The Michigan Senate voted Thursday night to approve a series of bills legalizing online gambling in Detroit and tribal casinos.
House Bills 4926, 4927 and 5881, all sponsored by state Rep. Brandt Iden (R-Portage), had already passed the House in June. The Senate amended the bills to ensure that Detroit would continue to receive a minimum $179 million a year in gambling tax revenue even if the internet gambling cuts into the customers of the city’s brick-and-mortar casinos.
Four other states allow online gambling: Delaware, Nevada, New Jersey and Pennsylvania.
To participate in the online gambling, an individual would have to be at least 21 years old and reside in Michigan or one of the other four states that allow online gambling. Individuals who have been convicted of a felony or a gambling-related crime would be barred from gambling online.
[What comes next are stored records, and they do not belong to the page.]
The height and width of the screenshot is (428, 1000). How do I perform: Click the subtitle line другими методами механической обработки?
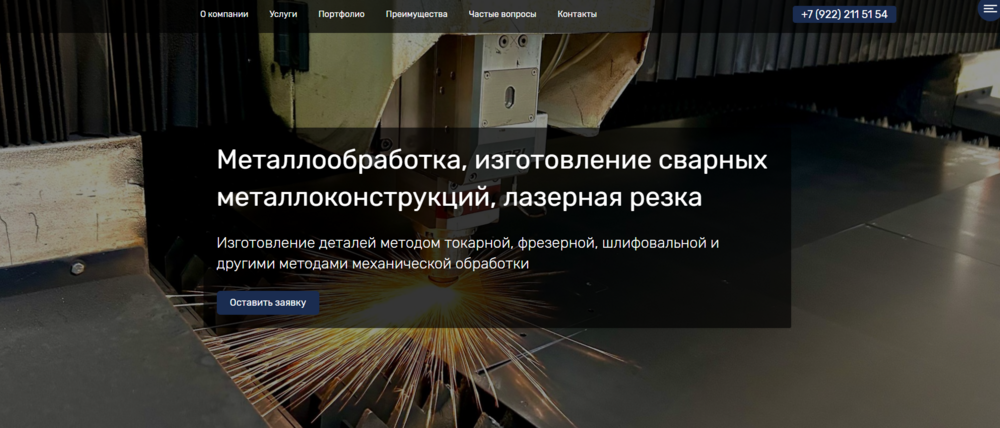point(372,264)
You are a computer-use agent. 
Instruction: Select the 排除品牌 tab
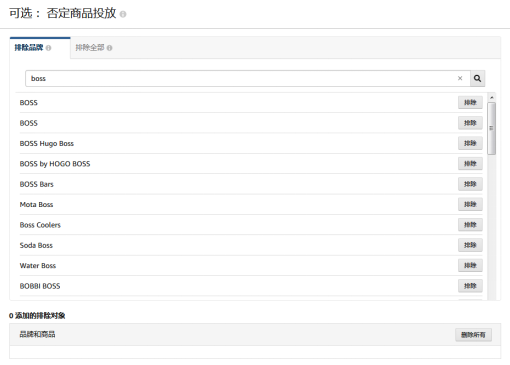pyautogui.click(x=40, y=48)
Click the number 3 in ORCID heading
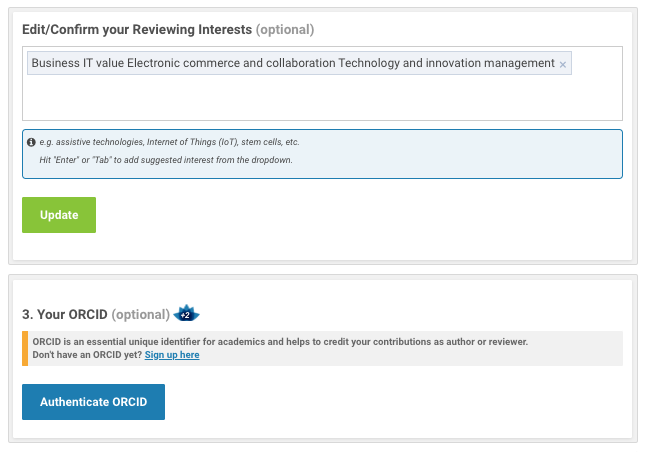This screenshot has width=663, height=452. click(26, 315)
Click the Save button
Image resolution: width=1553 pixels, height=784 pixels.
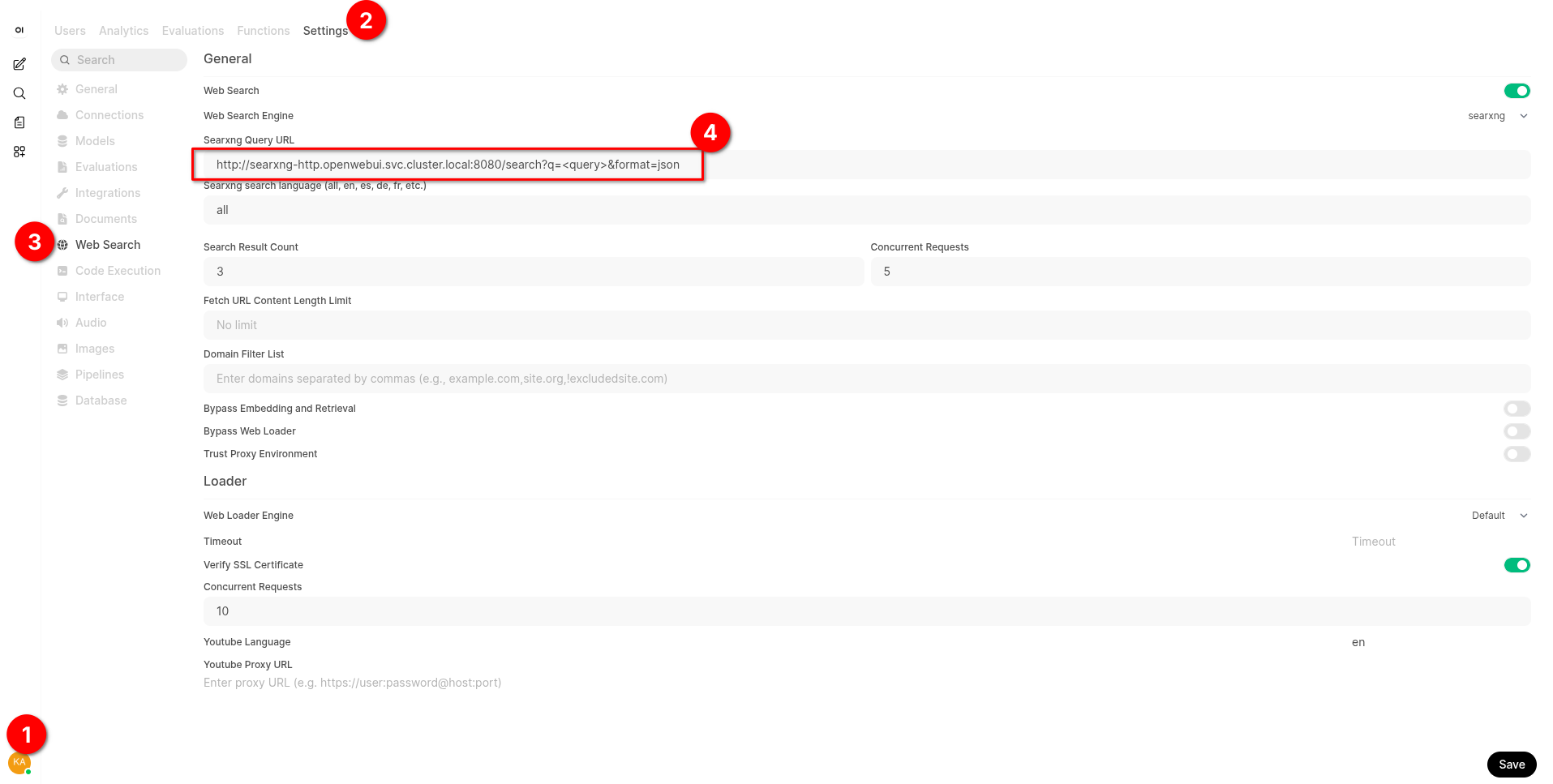[x=1512, y=765]
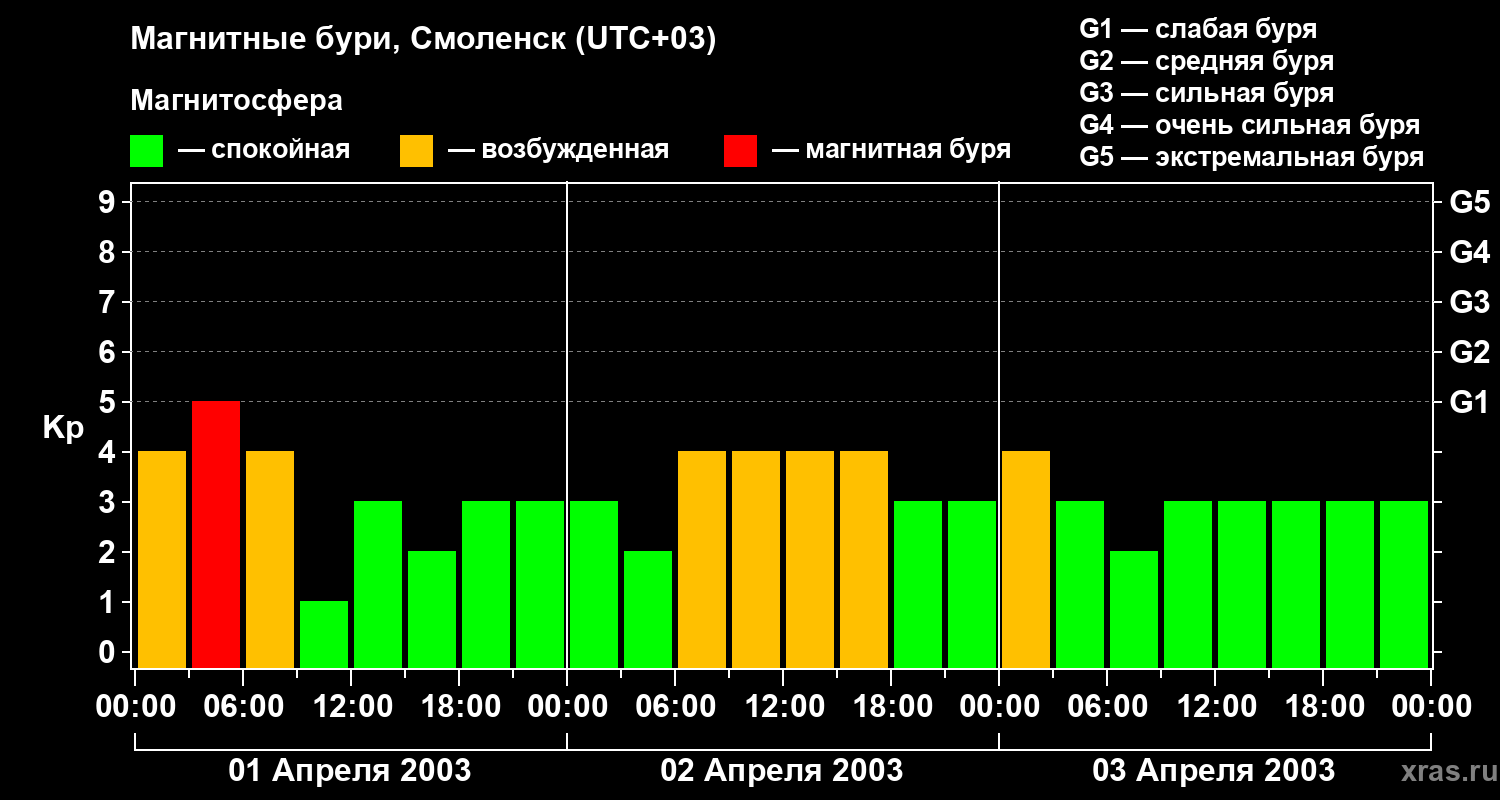Image resolution: width=1500 pixels, height=800 pixels.
Task: Click the '01 Апреля 2003' date label
Action: click(350, 770)
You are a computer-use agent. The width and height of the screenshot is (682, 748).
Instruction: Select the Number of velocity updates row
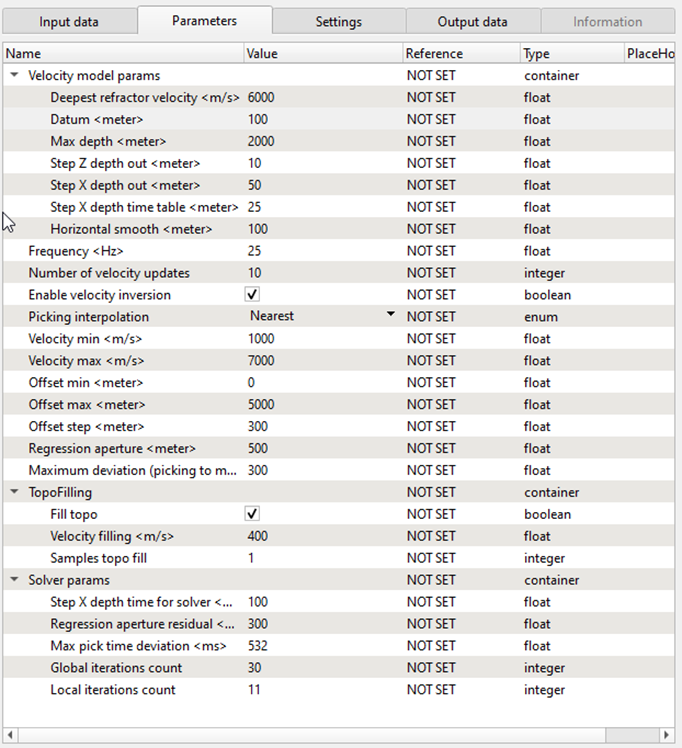click(109, 273)
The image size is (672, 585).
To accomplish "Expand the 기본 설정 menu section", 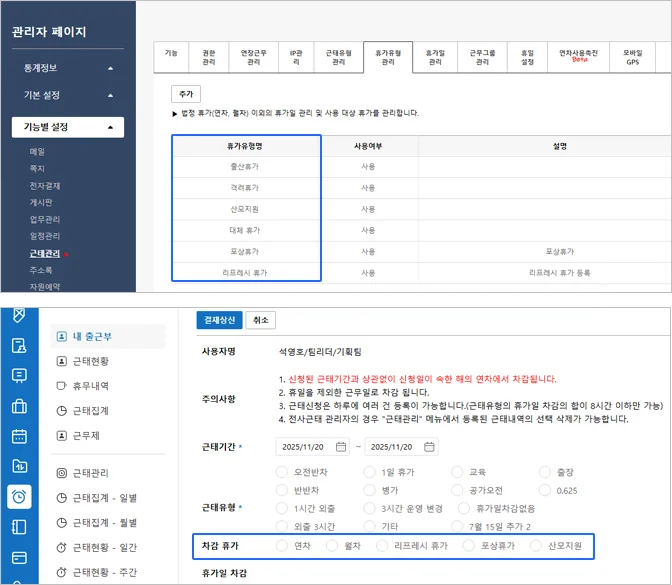I will [x=68, y=96].
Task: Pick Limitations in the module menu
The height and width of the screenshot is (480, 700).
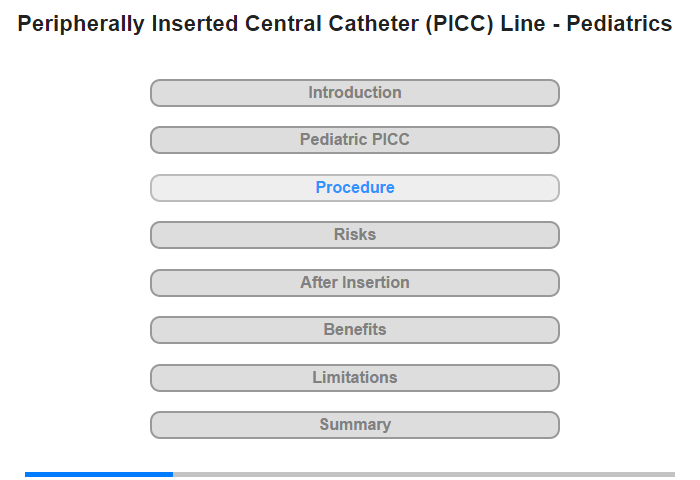Action: tap(354, 378)
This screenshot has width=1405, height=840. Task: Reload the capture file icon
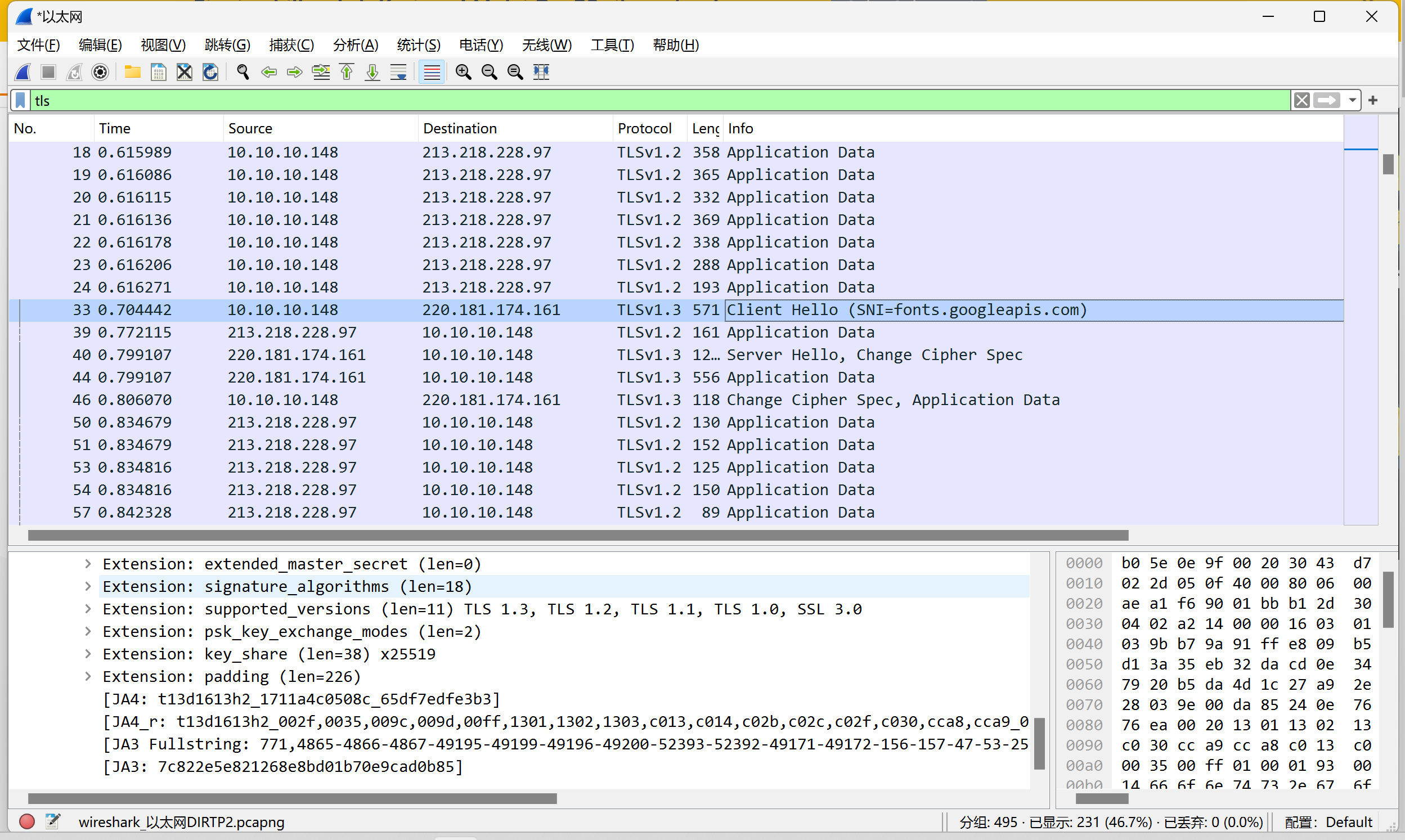coord(210,72)
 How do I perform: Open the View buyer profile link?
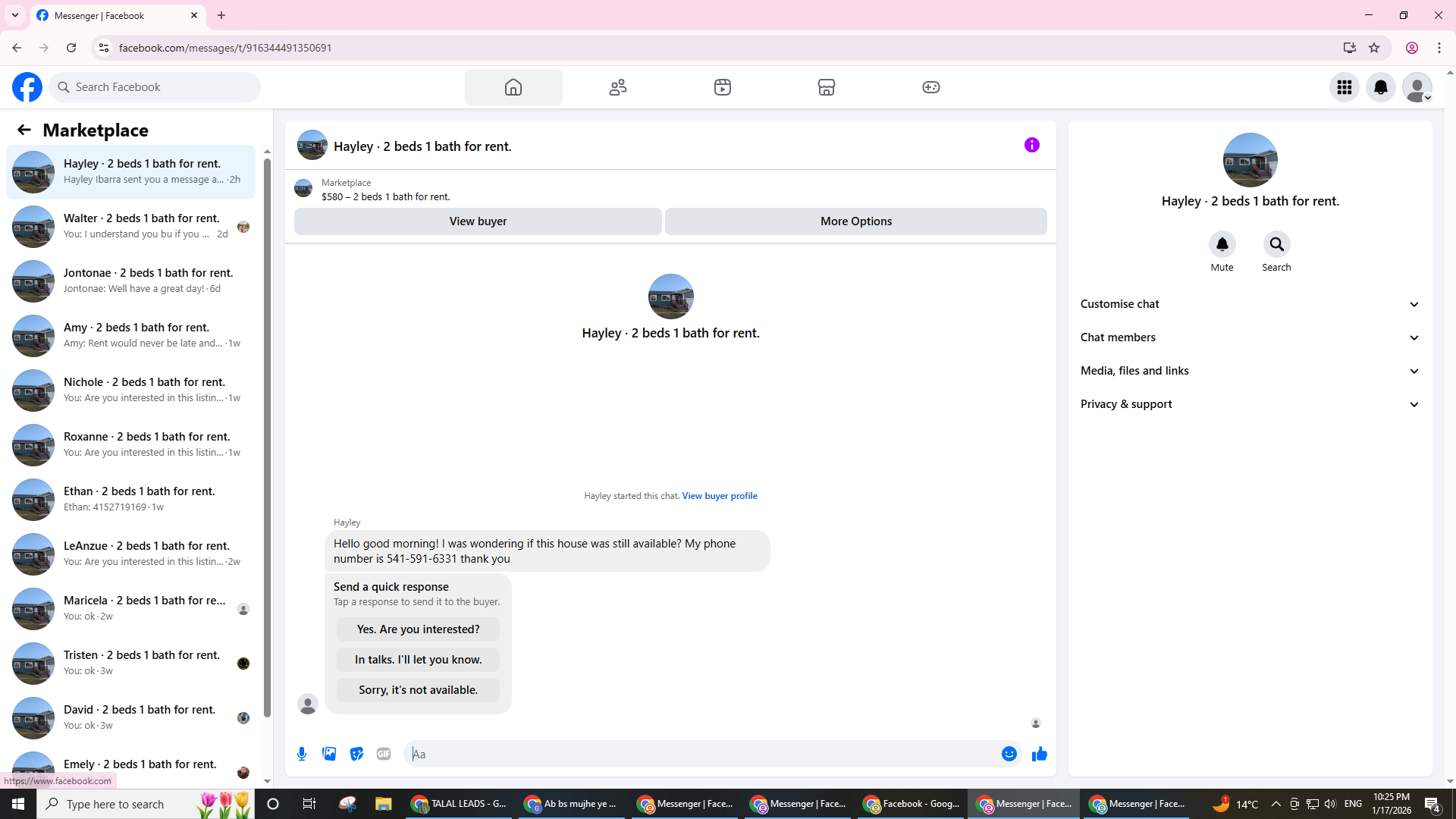pyautogui.click(x=719, y=496)
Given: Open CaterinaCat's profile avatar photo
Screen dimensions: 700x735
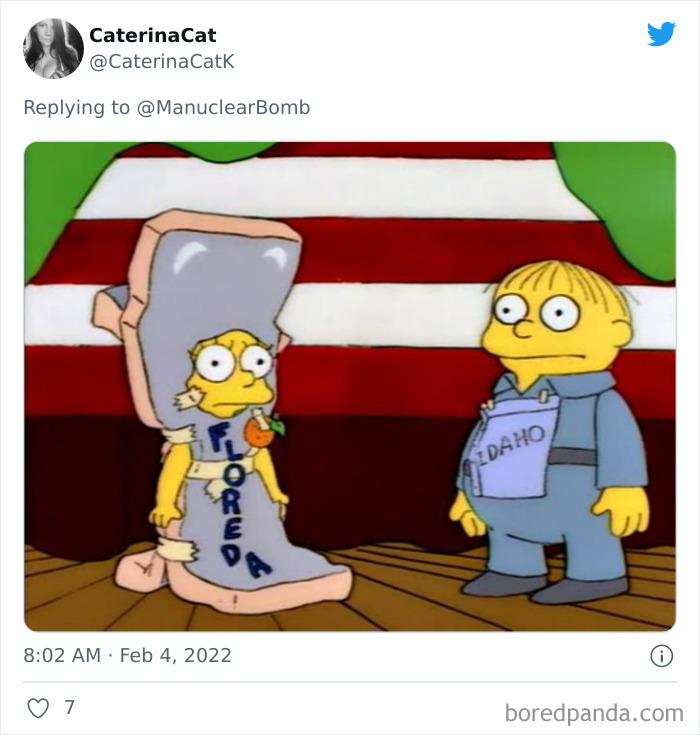Looking at the screenshot, I should point(53,48).
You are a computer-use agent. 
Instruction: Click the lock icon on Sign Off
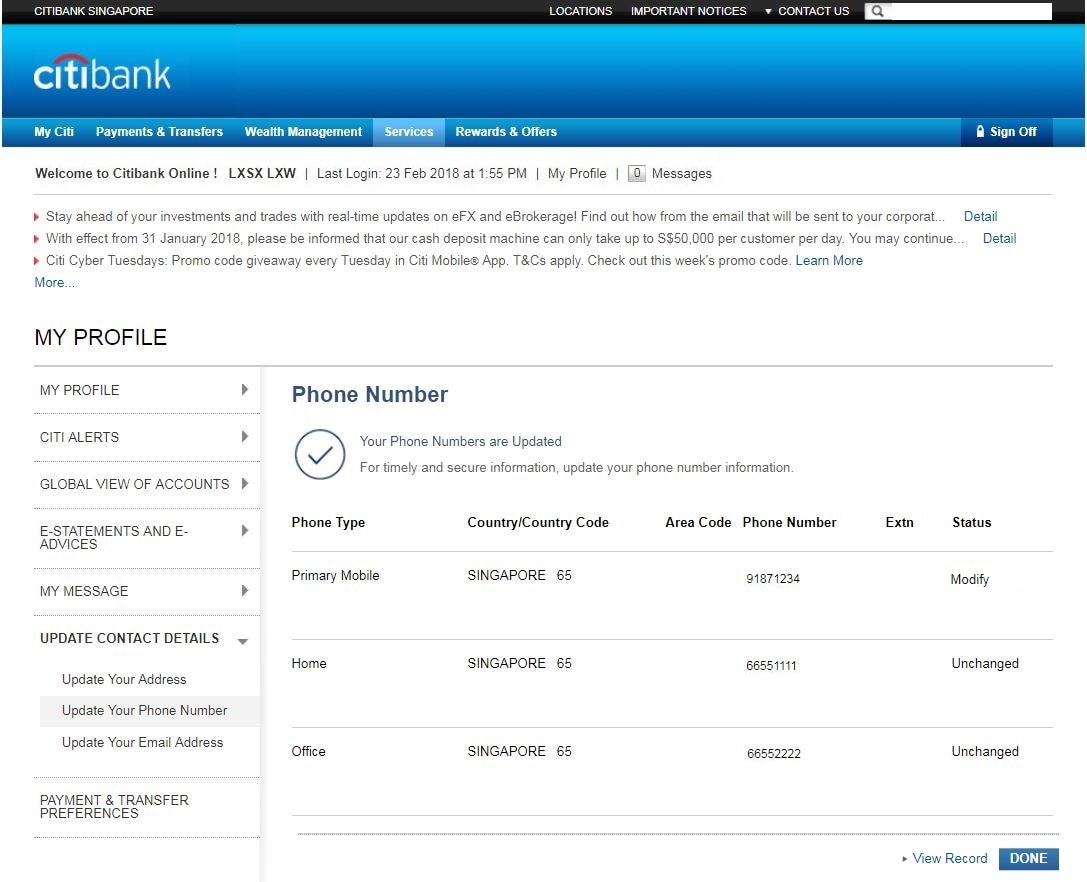[x=978, y=131]
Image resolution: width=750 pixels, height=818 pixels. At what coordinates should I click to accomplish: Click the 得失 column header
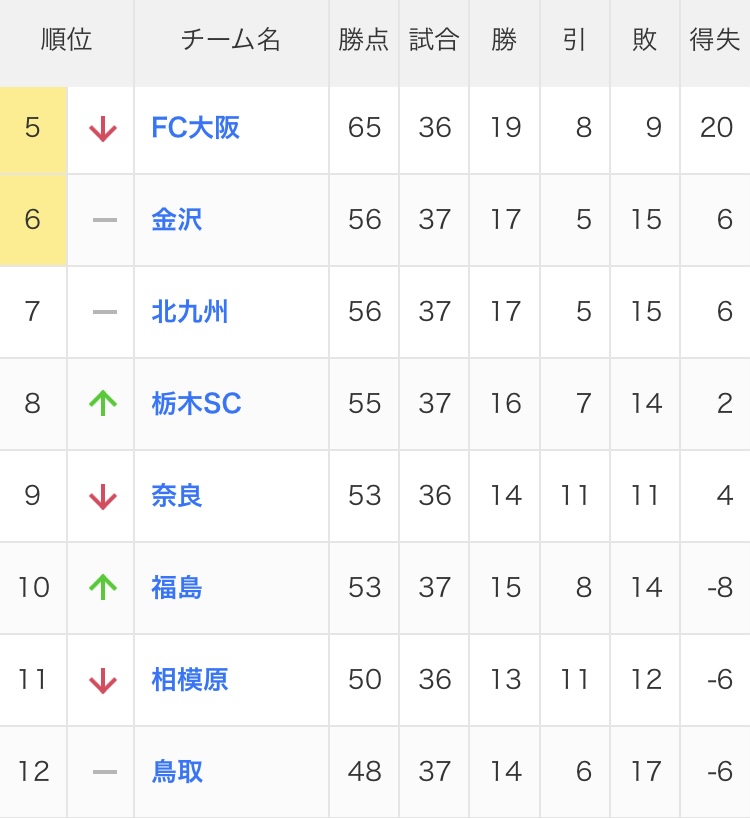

Online gambling revenues would be taxed at a rate of 8 percent. Gambling done in person is taxed at a rate of 19 percent.
Revenue coming in from online gambling done through Detroit casinos would be distributed as such:
- 55 percent to the state’s gaming fund
- 30 percent to the city of Detroit
- 5 percent to schools
- 5 percent to roads
- 5 percent to horseracing
Revenue coming in from internet gambling done through tribal casinos would be distributed differently:
- 75 percent to the state’s gaming fund
- 25 percent to the Michigan Strategic Fund
While the state will decide which games are allowed online, they are required to allow poker.
Because the legislation was amended in the Senate, the House must vote to concur before the bills reach Gov. Rick Snyder’s desk.